• _PROMPT_
Please set down, word for word, each line from the one containing "At what coordinates should I click to accomplish: Select" through the final line of the records below, both included, and nothing else.

________

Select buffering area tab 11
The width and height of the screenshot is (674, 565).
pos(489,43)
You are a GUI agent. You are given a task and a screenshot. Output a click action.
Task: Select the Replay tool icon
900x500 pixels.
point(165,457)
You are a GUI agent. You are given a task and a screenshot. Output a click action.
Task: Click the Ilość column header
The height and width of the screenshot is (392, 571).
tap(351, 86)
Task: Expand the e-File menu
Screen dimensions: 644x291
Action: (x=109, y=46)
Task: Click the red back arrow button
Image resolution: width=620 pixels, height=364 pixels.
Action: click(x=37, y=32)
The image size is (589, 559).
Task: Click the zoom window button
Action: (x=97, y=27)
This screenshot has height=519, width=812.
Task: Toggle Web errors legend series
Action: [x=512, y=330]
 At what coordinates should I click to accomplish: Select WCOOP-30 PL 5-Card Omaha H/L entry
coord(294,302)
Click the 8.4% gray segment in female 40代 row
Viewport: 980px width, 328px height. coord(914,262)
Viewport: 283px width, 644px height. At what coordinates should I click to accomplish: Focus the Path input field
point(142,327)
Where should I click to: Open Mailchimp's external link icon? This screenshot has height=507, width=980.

________

• _TASK OUTPUT_
 At what coordinates should I click to accomplish: Select WCOOP-30 PL 5-Card Omaha H/L entry
coord(294,302)
Click the 8.4% gray segment in female 40代 row
Viewport: 980px width, 328px height. coord(914,262)
Viewport: 283px width, 644px height. At what coordinates should I click to accomplish: Focus the Path input field
point(142,327)
Where should I click to: Open Mailchimp's external link icon? This screenshot has height=507, width=980.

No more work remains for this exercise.